Hojicha Ice Cream (Printable)

Creamy Japanese-style frozen dessert featuring roasted green tea with nutty, caramel notes and elegant custard base.

# What You Need:

→ Dairy

01 - 2 cups heavy cream
02 - 1 cup whole milk

→ Tea

03 - 3 tablespoons hojicha loose leaf tea or 4 hojicha tea bags

→ Egg Mixture

04 - 4 large egg yolks
05 - 2/3 cup granulated sugar
06 - Pinch of fine sea salt

# How To Make It:

01 - In a saucepan, combine milk and heavy cream. Heat over medium until steaming but not boiling.
02 - Add hojicha tea to heated dairy mixture. Reduce heat to low, cover, and steep for 10 minutes.
03 - Pour mixture through a fine mesh sieve, pressing tea leaves to extract maximum flavor.
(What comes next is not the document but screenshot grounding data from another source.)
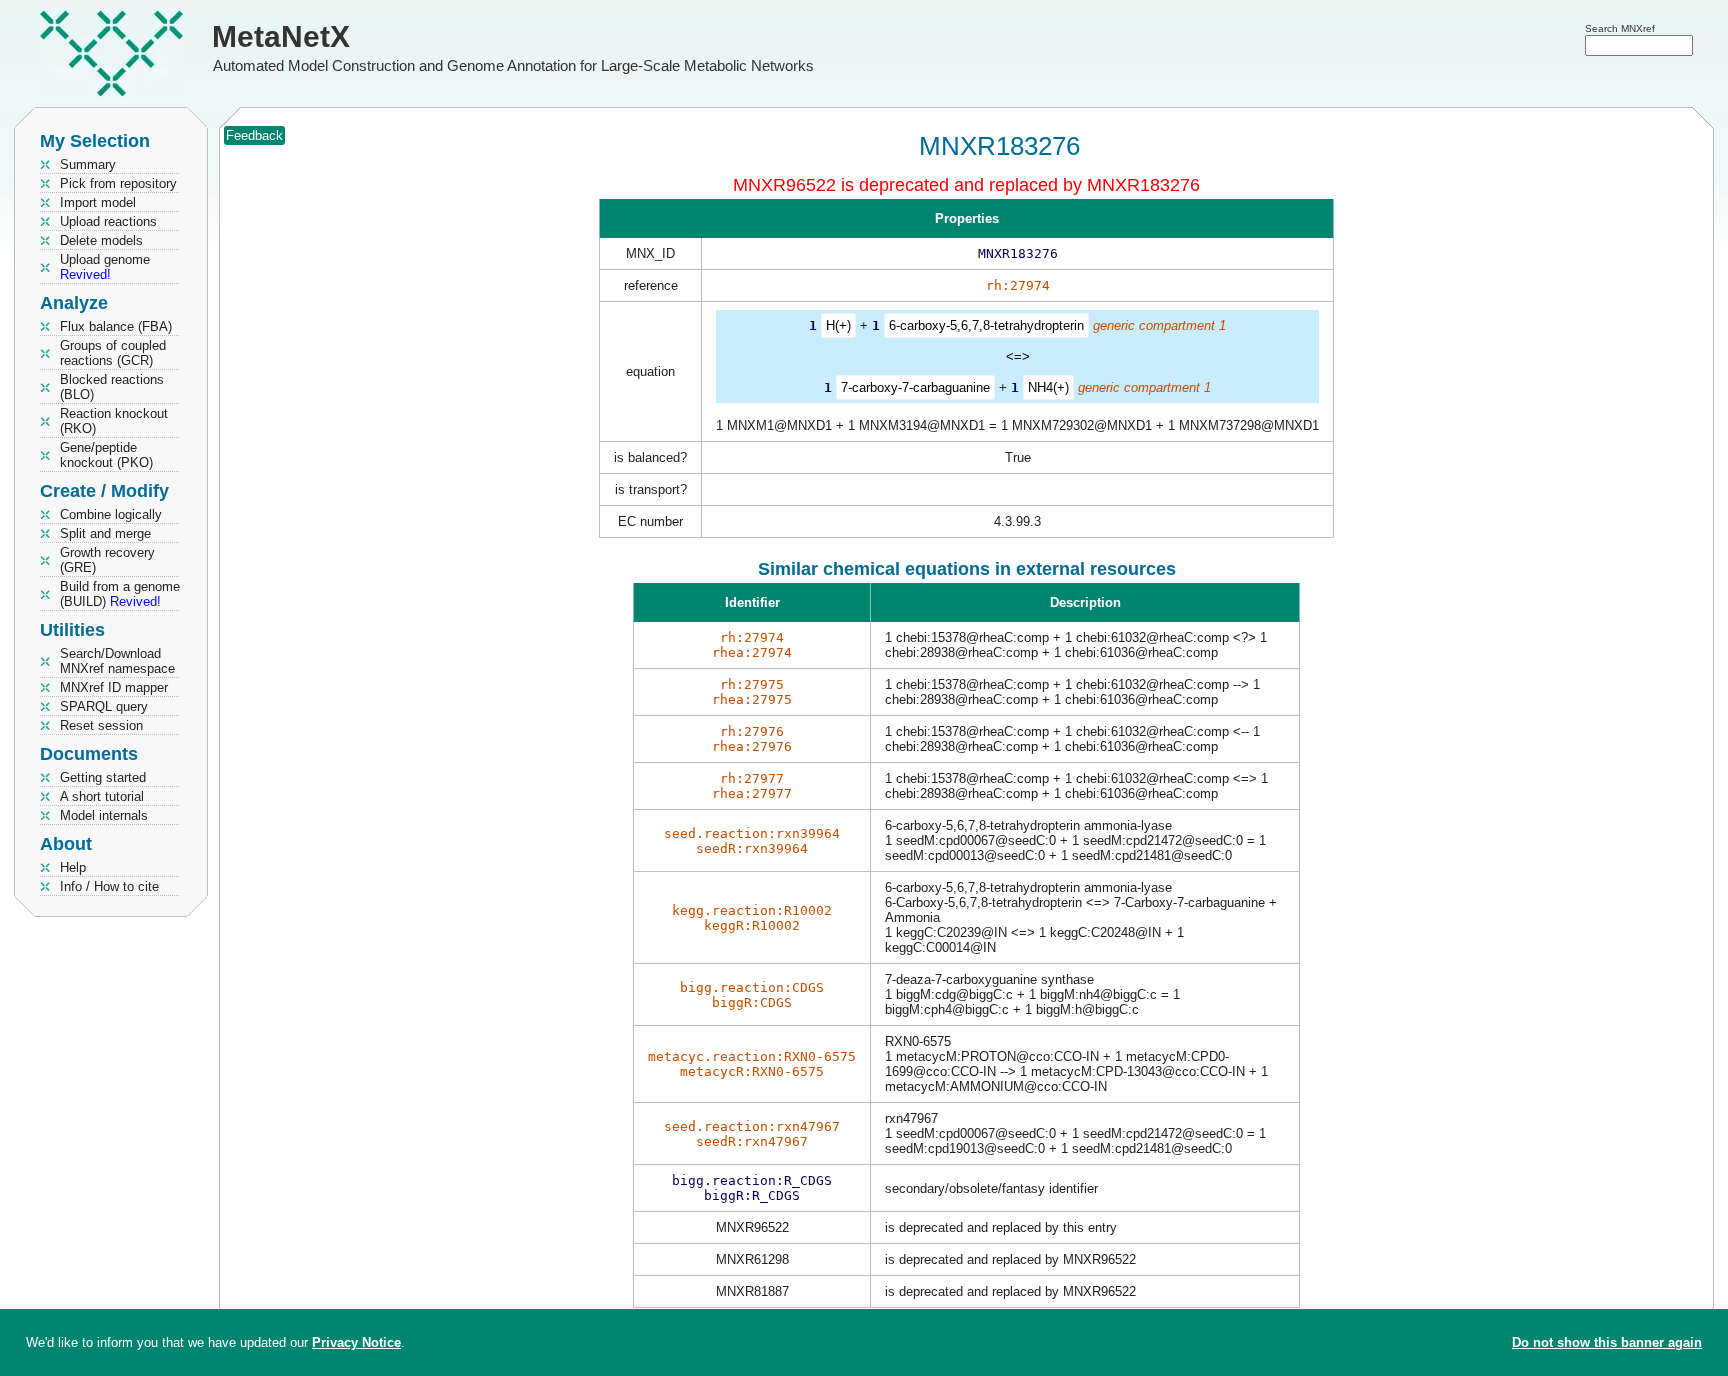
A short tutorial (102, 796)
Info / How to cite (109, 886)
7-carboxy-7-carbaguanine (915, 387)
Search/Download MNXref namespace (117, 661)
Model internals (104, 815)
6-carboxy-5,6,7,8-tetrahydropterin (986, 325)
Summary (88, 164)
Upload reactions (108, 221)
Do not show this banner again (1607, 1342)
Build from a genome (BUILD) (120, 594)
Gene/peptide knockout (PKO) (106, 455)
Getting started (103, 777)
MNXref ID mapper (114, 687)
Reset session (101, 725)
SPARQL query (104, 706)
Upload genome (105, 267)
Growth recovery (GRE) (107, 560)
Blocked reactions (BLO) (112, 387)
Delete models (101, 240)
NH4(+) (1048, 387)
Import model (98, 202)
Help (73, 867)
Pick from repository (118, 183)
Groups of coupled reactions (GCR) (113, 353)
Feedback (254, 135)
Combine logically (111, 514)
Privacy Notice (356, 1342)
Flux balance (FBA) (116, 326)
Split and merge (105, 533)
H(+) (838, 325)
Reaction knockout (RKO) (114, 421)
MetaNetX (281, 36)
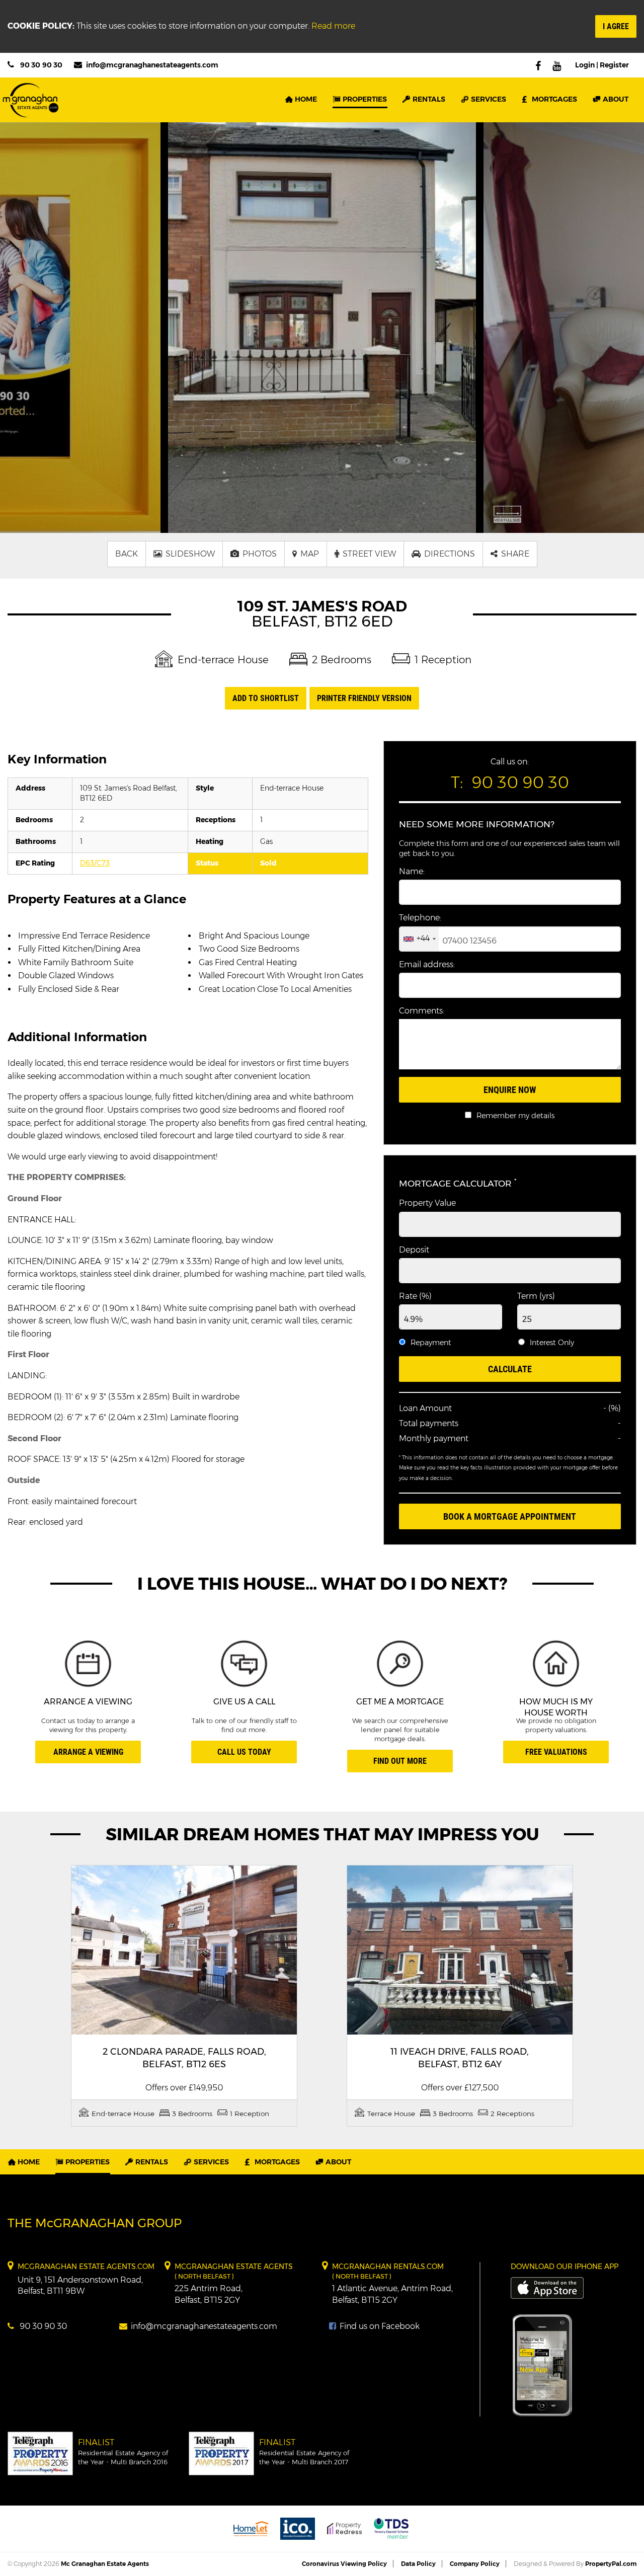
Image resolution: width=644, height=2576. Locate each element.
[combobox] (419, 939)
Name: (412, 871)
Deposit (414, 1250)
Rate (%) (415, 1296)
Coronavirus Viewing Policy (344, 2563)
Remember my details (515, 1115)
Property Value (427, 1203)
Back (126, 554)
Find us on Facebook (379, 2326)
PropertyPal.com (610, 2563)
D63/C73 (95, 863)
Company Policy (475, 2563)
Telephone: (420, 917)
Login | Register (602, 64)
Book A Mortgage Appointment (509, 1516)
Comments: (421, 1011)
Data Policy (418, 2563)
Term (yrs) (536, 1296)
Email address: (427, 964)
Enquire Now (510, 1089)
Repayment (431, 1342)
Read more (333, 26)
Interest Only (552, 1342)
Return infused liquid to saucepan.
04 - In a separate bowl, whisk egg yolks, sugar, and salt until pale and slightly thickened.
05 - Slowly pour approximately 1 cup of warm hojicha mixture into yolk mixture, whisking constantly to prevent curdling.
06 - Pour tempered yolk mixture back into saucepan with remaining hojicha-infused dairy.
07 - Cook over low heat, stirring constantly with a wooden spoon, until custard thickens enough to coat the back of the spoon, approximately 170 to 175 degrees Fahrenheit.
08 - Strain custard into a clean bowl. Allow to cool to room temperature, then cover and refrigerate for at least 4 hours until completely chilled.
09 - Transfer chilled custard to ice cream maker and churn according to manufacturer's instructions until reaching soft-serve consistency.
10 - Transfer churned ice cream to an airtight freezer container and freeze for at least 2 hours before serving.

# Expert Suggestions:

01 -
  • It tastes like you spent hours perfecting it, but the actual hands-on work is surprisingly gentle and forgiving.
  • Hojicha has this caramel-like complexity that makes people pause mid-bite and ask what that incredible flavor is.
  • You can make it completely from scratch without any fancy ingredients or equipment beyond a basic ice cream maker.
02 -
  • The custard coating on the spoon test is genuinely important—undercooking leaves it grainy, overcooking makes it scrambled, so use a thermometer if you're uncertain (170 to 175°F is your target).
  • Don't skip the 4-hour chill before churning; rushing this step results in ice cream that won't freeze properly and tastes slightly watery instead of creamy.
03 -
  • Use a kitchen thermometer when cooking the custard—it removes the guesswork and guarantees silky results every single time.
  • Make this ice cream a day or two before you plan to serve it; the flavor deepens and the texture becomes even more luxurious when given time in the freezer.